=== EXERCISE ===
Find the word "button" in the listing, and copy out each line where it turns up.

=== DATA SECTION ===
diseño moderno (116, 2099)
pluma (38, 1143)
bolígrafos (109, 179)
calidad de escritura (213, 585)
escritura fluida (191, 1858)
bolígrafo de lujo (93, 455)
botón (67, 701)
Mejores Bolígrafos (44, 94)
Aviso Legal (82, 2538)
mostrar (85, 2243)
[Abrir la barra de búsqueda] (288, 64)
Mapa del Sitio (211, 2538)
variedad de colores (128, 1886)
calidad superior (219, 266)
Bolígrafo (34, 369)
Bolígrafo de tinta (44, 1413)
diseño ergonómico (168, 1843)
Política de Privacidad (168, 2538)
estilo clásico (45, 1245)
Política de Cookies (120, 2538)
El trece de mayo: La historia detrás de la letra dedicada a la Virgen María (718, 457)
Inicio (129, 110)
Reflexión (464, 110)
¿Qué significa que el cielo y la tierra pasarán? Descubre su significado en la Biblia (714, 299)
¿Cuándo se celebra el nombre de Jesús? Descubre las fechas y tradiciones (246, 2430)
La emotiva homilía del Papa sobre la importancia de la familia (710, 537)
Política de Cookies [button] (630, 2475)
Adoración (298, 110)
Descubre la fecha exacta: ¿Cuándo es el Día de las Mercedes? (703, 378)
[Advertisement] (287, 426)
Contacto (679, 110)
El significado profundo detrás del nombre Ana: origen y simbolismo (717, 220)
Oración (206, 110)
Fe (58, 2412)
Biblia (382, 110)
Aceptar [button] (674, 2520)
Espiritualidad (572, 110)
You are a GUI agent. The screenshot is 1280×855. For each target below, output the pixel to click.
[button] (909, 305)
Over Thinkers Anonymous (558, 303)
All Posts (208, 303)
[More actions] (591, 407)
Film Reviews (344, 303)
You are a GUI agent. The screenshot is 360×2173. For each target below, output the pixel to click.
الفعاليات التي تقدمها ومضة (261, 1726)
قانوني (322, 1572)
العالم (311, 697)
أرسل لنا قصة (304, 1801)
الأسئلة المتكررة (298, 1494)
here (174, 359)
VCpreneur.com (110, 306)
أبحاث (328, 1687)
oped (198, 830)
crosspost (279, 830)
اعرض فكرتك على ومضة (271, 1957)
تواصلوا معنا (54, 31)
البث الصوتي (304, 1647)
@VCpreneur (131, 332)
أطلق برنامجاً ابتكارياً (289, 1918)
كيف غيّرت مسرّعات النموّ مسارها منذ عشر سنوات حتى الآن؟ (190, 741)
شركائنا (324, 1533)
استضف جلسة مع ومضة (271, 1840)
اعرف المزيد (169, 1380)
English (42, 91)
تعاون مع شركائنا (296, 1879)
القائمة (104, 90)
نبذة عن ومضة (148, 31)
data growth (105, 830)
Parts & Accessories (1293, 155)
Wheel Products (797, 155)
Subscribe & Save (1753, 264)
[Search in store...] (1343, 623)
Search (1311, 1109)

=== SOLUTION FOR THIS TASK ===
Política de Cookies [button] (630, 2475)
Aceptar [button] (674, 2520)
[button] (909, 305)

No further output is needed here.